Challenging COVID-19 outbreak at Kamloops’ Royal Inland Hospital an example of the dire impact the pandemic is having on nurses, says BC Nurses' Union

The BC Nurse’s Union is calling on health authorities to step up supports for frontline workers. Photo: Pixabay

The BC Nurses’ Union says the safety and security of nurses and frontline health care workers battling the COVID-19 pandemic is being neglected by health employers and the government.

In a statement released Monday, February 8, the BCNU said numerous reports have recently come in from nurses at Royal Inland Hospital in Kamloops “who say they haven’t had unfettered access to the personal protective equipment they need when treating COVID- positive patients.

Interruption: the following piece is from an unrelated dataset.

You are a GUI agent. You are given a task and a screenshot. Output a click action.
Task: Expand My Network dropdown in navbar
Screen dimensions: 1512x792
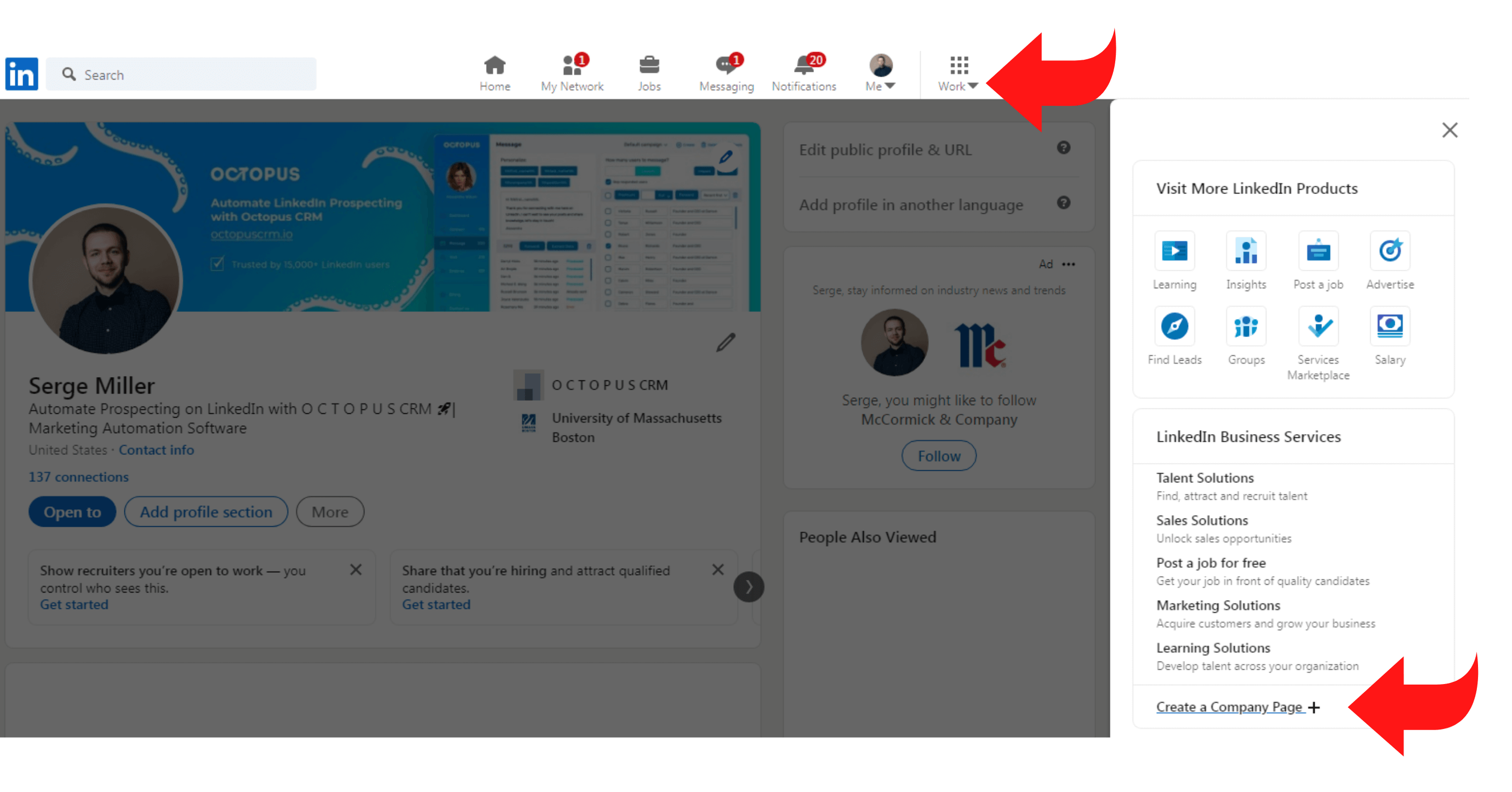pyautogui.click(x=571, y=71)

They’ve also said they are being forced to work dangerously understaffed and are suffering from the psychological impact that comes with managing the crisis.”

A COVID-19 outbreak was declared at Royal Inland Hospital in Kamloops on January 22. To date, 36 patients and 66 staff have tested positive for the virus. In a February 5 statement Interior Health said 53 cases remain active and one death is connected to the outbreak.

BCNU President Christine Sorensen said nurses around the province are feeling overwhelmed, unsupported, and abandoned.

“In Prince George, ICU nurses are cracking under the emotional toll of watching patients struggling to breathe, in Kamloops, nurses at Ponderosa Lodge have had their cars vandalized. In Kelowna, nurses are being told there is a six-year wait for a parking spot close to their worksite which would mean a safe walk to their vehicles,” she said. “We know nurses are giving all of themselves, but yet, health employers are offering up very few solutions on how best to take care of their own staff.”

Sorensen said staffing shortages have also caused significant problems as more nurses become infected or are having to self-isolate. On Thursday, Royal Inland Hospital announced day surgeries that require an overnight stay would be postponed due to capacity constraints. At Prince Rupert General Hospital, limited operating room and recovery room staff have impacted surgeries.

“Nurses want to provide safe care, but it’s becoming increasingly difficult as they face an uphill battle,” said Sorensen. “There needs to be a better plan in place to support those who have been sacrificing so much. I am asking the Ministry of Health and Minister Dix to make it a priority to discuss and work with us now to ensure there are the supports needed to retain the nursing staff we all rely on.”